→ **EXERCISE BRIEF**:
Copy out every line of the records where the string "beside" occurs.

→ **Extracted data entries**:

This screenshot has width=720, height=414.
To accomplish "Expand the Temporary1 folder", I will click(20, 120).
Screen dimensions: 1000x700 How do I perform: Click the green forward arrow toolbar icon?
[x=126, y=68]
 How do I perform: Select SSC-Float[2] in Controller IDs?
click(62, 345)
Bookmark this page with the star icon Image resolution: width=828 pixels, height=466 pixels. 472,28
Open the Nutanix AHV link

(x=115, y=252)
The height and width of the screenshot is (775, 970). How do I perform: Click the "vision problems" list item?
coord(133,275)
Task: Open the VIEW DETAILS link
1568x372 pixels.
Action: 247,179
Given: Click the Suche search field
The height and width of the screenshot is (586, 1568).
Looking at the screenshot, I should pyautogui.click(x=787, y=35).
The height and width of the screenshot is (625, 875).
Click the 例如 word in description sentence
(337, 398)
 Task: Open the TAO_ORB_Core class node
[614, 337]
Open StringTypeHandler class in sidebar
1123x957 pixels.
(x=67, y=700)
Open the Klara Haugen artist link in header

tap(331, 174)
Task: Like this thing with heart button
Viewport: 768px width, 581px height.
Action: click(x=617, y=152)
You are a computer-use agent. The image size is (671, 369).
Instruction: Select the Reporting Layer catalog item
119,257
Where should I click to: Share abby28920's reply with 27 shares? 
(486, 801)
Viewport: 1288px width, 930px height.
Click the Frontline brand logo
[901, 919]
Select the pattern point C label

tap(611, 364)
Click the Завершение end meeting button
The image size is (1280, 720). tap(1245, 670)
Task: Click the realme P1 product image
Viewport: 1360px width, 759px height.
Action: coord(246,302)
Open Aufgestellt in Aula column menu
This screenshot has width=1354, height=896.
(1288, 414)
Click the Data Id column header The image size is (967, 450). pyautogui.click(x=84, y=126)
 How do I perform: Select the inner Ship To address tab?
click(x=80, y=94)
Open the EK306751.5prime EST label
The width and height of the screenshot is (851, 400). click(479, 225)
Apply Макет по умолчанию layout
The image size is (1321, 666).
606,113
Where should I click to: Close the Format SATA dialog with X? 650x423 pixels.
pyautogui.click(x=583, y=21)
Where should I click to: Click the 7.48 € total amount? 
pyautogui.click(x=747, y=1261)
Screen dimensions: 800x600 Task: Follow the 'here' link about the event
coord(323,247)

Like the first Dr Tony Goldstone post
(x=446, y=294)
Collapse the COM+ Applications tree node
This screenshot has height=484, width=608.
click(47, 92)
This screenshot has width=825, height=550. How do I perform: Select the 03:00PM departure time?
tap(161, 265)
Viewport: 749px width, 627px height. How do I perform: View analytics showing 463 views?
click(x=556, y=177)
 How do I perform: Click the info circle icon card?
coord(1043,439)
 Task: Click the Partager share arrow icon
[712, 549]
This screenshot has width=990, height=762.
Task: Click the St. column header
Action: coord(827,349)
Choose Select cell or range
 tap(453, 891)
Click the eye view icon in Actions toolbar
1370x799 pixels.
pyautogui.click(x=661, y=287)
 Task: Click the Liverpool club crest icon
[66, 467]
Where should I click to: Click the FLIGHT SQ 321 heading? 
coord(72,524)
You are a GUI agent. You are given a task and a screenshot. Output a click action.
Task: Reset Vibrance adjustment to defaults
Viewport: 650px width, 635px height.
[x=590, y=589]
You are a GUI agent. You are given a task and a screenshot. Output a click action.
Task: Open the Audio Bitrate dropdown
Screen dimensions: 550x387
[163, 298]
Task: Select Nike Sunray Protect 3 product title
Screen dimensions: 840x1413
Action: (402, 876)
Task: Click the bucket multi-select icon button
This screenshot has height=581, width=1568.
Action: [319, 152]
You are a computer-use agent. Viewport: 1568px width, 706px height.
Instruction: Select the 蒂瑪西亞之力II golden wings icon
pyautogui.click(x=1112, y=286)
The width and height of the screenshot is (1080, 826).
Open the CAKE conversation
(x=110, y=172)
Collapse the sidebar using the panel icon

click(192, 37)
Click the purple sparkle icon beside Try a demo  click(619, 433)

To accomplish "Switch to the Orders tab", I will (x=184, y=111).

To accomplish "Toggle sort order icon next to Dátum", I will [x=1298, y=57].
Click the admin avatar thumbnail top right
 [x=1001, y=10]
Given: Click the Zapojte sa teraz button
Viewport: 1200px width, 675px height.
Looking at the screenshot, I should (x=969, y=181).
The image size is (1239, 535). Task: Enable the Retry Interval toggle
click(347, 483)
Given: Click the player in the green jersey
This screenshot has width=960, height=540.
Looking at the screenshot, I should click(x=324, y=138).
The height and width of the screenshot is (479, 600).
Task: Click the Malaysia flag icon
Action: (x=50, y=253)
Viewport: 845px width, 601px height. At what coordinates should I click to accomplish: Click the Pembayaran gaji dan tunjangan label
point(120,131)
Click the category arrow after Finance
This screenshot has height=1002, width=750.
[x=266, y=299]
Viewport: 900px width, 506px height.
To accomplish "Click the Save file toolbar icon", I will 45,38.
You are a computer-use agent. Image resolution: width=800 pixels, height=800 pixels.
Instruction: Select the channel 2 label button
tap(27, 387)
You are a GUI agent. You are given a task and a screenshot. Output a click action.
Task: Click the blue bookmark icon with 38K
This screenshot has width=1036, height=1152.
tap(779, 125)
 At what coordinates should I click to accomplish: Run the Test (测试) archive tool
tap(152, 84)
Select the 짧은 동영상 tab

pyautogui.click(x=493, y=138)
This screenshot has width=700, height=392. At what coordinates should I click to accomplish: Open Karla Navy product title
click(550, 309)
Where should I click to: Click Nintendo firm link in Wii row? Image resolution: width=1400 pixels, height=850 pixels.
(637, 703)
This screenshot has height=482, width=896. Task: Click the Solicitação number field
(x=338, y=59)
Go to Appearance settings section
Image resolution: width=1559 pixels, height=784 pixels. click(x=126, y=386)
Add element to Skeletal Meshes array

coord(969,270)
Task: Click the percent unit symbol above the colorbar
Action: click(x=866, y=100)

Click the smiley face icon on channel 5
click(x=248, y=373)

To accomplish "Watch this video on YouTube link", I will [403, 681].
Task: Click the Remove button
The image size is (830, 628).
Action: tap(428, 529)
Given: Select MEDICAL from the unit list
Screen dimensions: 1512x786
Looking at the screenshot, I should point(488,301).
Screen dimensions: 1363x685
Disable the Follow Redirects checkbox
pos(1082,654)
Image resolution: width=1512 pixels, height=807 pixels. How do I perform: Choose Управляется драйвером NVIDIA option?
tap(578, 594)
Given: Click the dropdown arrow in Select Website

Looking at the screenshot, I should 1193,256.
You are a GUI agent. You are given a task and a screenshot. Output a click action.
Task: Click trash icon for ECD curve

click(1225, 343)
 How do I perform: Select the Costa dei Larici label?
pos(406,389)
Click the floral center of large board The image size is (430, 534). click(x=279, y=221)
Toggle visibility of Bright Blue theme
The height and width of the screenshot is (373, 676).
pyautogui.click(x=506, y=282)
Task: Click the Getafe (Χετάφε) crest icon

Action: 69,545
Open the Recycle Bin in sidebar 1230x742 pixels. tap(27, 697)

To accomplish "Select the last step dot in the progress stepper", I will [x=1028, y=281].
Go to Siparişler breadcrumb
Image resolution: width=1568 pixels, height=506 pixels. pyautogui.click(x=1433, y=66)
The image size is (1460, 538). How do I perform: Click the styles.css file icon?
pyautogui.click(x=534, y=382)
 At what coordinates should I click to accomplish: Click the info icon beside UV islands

→ **ANSWER FOR THE TASK**:
Click the purple sparkle icon beside Try a demo  click(619, 433)
 At what coordinates should I click to accomplish: Click the info icon beside UV islands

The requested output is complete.